Someone else will run into this problem, for sure, so I am posting here for community benefit. I had a serious memory leak with LINQ to SQL when loading thousands of rows from XML. This caused the hosting memory resource limit (100mb)to be busted. To avoid the problem, dispose the datacontext and recreate it periodically.
Thanks for posting. In general, if you pull a lot of data from a file (XML, txt, etc.), it gets loaded into memory and can cause the memory usage to rise. Bruce DiscountASP.NET www.DiscountASP.NET
In this case I was using LINQ to XML to scan the XML file, and LINQto SQL to insert the data. The first problem was that LINQ to XML loads the entire XML file into memory.
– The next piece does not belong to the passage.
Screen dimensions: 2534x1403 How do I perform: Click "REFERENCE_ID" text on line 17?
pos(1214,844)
So I switched to XmlReader which is non-cached and the problem still occurred... which left the LINQ to SQL as being the only possible culprit.
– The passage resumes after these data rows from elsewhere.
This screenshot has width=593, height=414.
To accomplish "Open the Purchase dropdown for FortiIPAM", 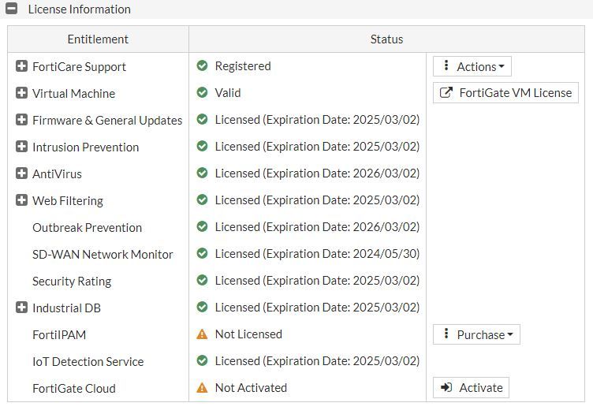I will [x=476, y=334].
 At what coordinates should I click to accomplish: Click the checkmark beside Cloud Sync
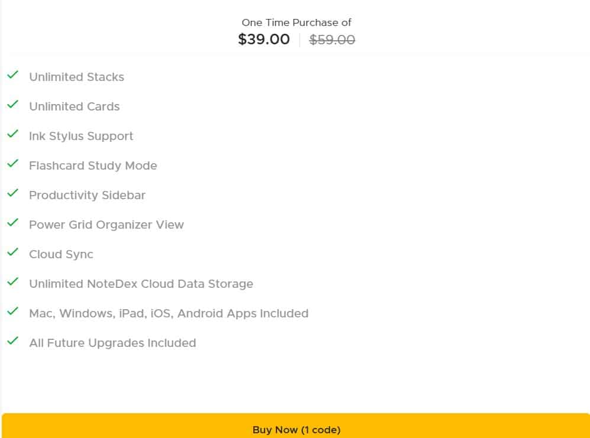click(x=12, y=253)

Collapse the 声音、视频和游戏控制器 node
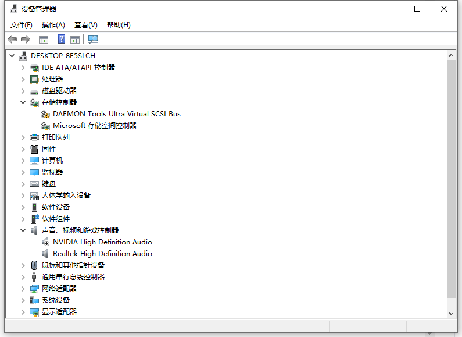(23, 230)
Hmm.. i have not actually tested memory footprint for LINQ. I'll give it a shot if I get some free time this wkend. Bruce DiscountASP.NET www.DiscountASP.NET
The memory footprint for LINQ to SQL is very small (unless a leak occurs). The LINQ to XML stuff is like XDocument... the entire file is consumed into memory.
Eric White has been keeping on top of this. You might want to shoot him an e-mail: http://blogs.msdn.com/ericwhite/archive/2007/12/06/performance-of-linq-to-xml.aspx
I pretty much gave up on LINQ to SQL for this specific application. It's too heavy on memory and CPU. Still, it's not bad for a first stab and is very useful in some circumstances. Because of the (necessary) memory and CPU restrictions in the hosting environment, I set up a temporary staging table in SQL and use XmlReader with LINQ to SQL to dump the 'raw' data into there, then call a stored procedure to update/insert to the actual tables. Jobs that were taking 12+ hours now take only a few minutes, and most of the time is spent waiting for Windows Workflow delay activities, so as to avoid busting CPU restrictions.